Enabling Serial Console
In order to get serial console output from various components of your system special options may be needed. This page tries to give a short description of how to use these options.
coreboot
In coreboot you have to set up serial console support during configuration. Enable Console--> Serial port console output. You will be able to choose the UART and baud rate settings in the same menu.
FILO
FILO picks up coreboot's serial console configuration, if compiled with serial console support.
GRUB legacy
In your boot/grub/menu.lst add the following:
serial --unit=0 --speed=115200 terminal --timeout=15 serial console
Change --unit=0 to --unit=1 for the second serial port (COM2).
GRUB2
The usual way to get serial is to have the following in /etc/default/grub:
GRUB_TERMINAL_INPUT="console serial" GRUB_TERMINAL_OUTPUT="console serial" GRUB_SERIAL_COMMAND="serial --speed=115200 --unit=0 --word=8 --parity=no --stop=1"
But that depend on having console(and so graphics) working(if console fails serial isn't tried), so adding the following to the end of /etc/grub.d/40_custom
serial --speed=115200 --unit=0 --word=8 --parity=no --stop=1 terminal_input --append serial terminal_output --append serial set timeout=1 play 480 440 1
Then regenrate the grub config: For debian, ubuntu, trisquel:
sudo update-grub2
for arch, parabola:
grub-mkconfig -o /boot/grub/grub.cfg
Linux kernel command line
Add
console=ttyS0,115200 console=tty0
to send debug output to both the serial console on COM1 and to VGA.
if you use grub2 you can add it to GRUB_CMDLINE_LINUX_DEFAULT in /etc/default/grub
Then regenrate the grub config: For debian, ubuntu, trisquel:
sudo update-grub2
for arch, parabola:
grub-mkconfig -o /boot/grub/grub.cfg
Linux login prompt
In /etc/inittab add/enable a line like this:
T0:23:respawn:/sbin/getty -L ttyS0 115200 vt100
Change ttyS0 to ttyS1 for COM2.
ubuntu, trisquel based
Create a file called /etc/init/ttyS0.conf containing the following:
# ttyS0 - getty # # This service maintains a getty on ttyS0 from the point the system is # started until it is shut down again. start on stopped rc or RUNLEVEL=[2345] stop on runlevel [!2345] respawn exec /sbin/getty -L 115200 ttyS0 vt102
Then do
sudo start ttyS0
Hardware pinouts
Requirements
Pin | Required for |
---|---|
Mainboard TX -> Your development laptop RX |
|
Mainboard RX <- Your development laptop TX |
|
DE-9
Pin | Function |
---|---|
1 | DCD |
2 | RX |
3 | TX |
4 | DTR |
5 | GND |
6 | DSR |
7 | RTS |
8 | CTS |
9 | RI |
Standard 10 pins PC header (alternating pin numbers)
Pin | Function |
---|---|
1 | DCD |
2 | DSR |
3 | RXD |
4 | RTS |
5 | TXD |
6 | CTS |
7 | DTR |
8 | RI |
9 | GND |
10 | NC |
Non-standard "intel configuration" 10 pins header (1:1 pin numbers)
Pin | Function |
---|---|
1 | DCD |
2 | RXD |
3 | TXD |
4 | DTR |
5 | GND |
6 | DSR |
7 | RTS |
8 | CTS |
9 | RI |
10 | NC |
Tricks
- If you short RX and TX pins, what you send to the serial port, will be sent back.

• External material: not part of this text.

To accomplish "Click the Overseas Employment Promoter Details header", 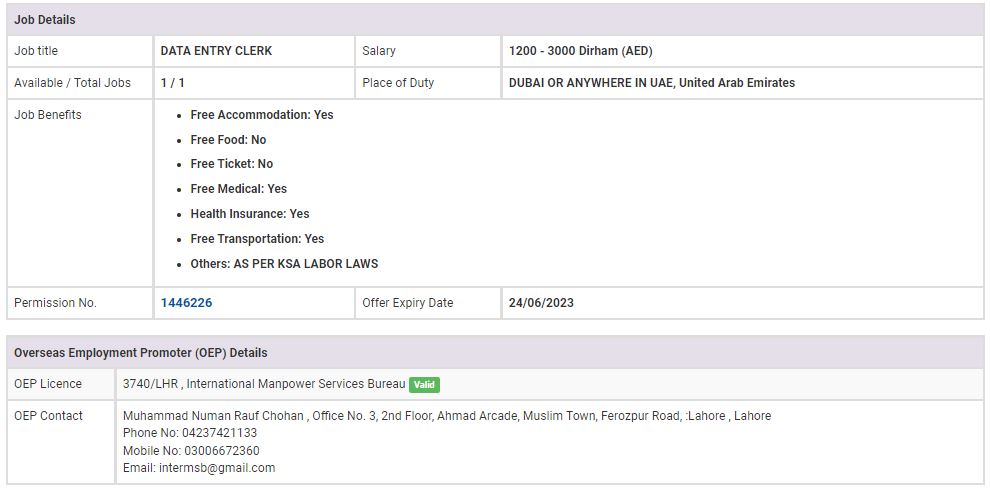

That is very usefull for debugging and finding the right pins.
- ground is easy to find since it's connected to ground, a multimeter can find it easily trough "beeping".
- If you lack a multimeter and that you want to know if 2 pins are connected, for finding the serial port's ground pin for instance, assuming you already found RX and TX, you could connect RX and TX to the pins you want to checks, and then send some data trough the serial port, if you read it back, then the pins are connected together. Warning, don't do that with voltages that are not in then range of voltages of your serial port.
Null-modem cable
A so-called null-modem cable is used for transmitting the output from a serial coreboot (or GRUB- or Linux-) console to another computer where a terminal program (such as minicom) can be used to display/save the messages.
-
A null-modem cable.
Serial terminal software
picocom
Picocom is a small yet effective serial terminal program.
minicom
Minicom is not just a serial terminal. It was written long before the internet existed and electronic communication was only possible with a modem to a mailbox-computer. Minicom is written with the ncurses library and provides its magic via a text interface. Other than logging, it provides z-modem up- and download-capability.
CuteCom
This is an easy to use serial-terminal-program which is even able to write all communication into a log-file. It needs a computer with installed Qt-libs.